薬で起こさせている出血は『見せかけの生理』で本当の生理ではありません。しかし、無月経の方に、『見せかけの生理』を薬を使ってでも起こすことはとても大切なのです。

それは、無月経や生理周期が38日を越えるような稀発(希発)月経の方は、将来、子宮体がん(しきゅうたいがん)にかかるリスクが高いので、それを防ぐために必要だからです。

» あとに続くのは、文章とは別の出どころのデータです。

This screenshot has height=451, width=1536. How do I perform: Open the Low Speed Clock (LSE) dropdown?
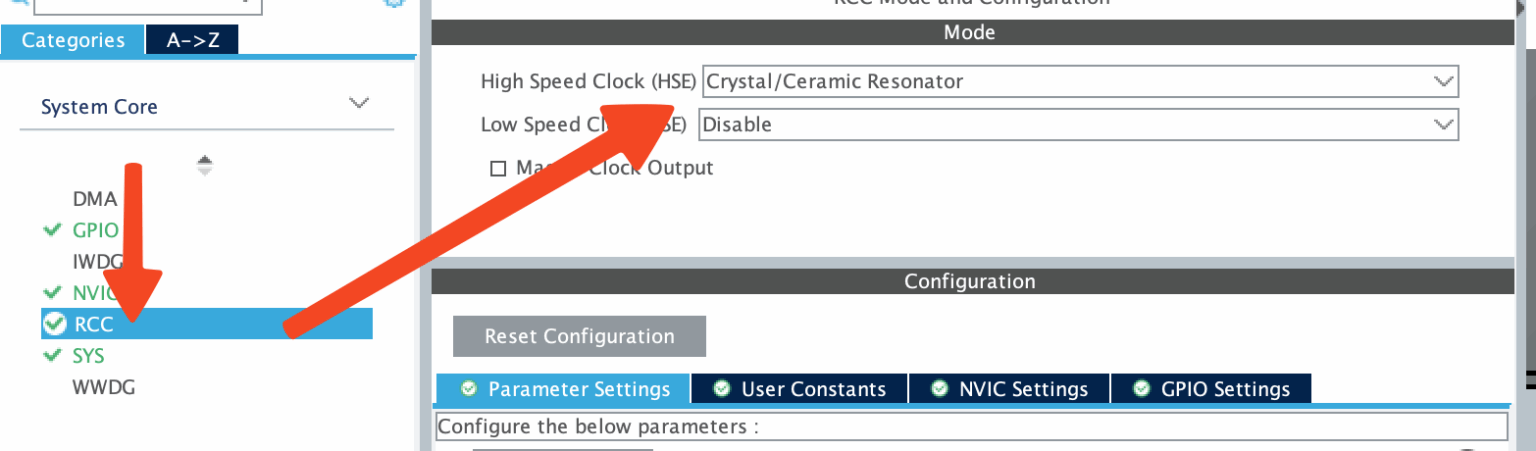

子宮体がんのリスクは、エストロゲンというホルモンにさらされることによって生じます。エストロゲンは生理周期の間、排卵の前も後もずっと出続けますが、排卵後にはプロゲステロン(黄体ホルモン)というホルモンが分泌されます。また、妊娠すると、妊娠中もプロゲステロンは分泌されます。子宮体がんのリスクは、エストロゲン1種類にさらされているとリスクが高まります。したがって、排卵がなかったり、妊娠しなかったりすると、エストロゲンにだけさらされることになるのです。その分、子宮体がんのリスクにさらされ続けます。

point 黄体ホルモンとは、排卵のあとだけ卵巣から分泌されるホルモン。妊娠すると、出産するまで分泌され続けて妊娠を維持させる

*参考記事*
丸わかり! 妊娠に役立つホルモンの働きとは? https://woman.mynavi.jp/article/130603-029/

無月経の治療には、

(1) 生理を起こさせる薬を繰り返す
(2) または、ピルで見かけの生理を定期的に起こさせる

このどちらの方法でもかまいません。しかし、どちらにしても排卵障害そのものを治しているわけではありません。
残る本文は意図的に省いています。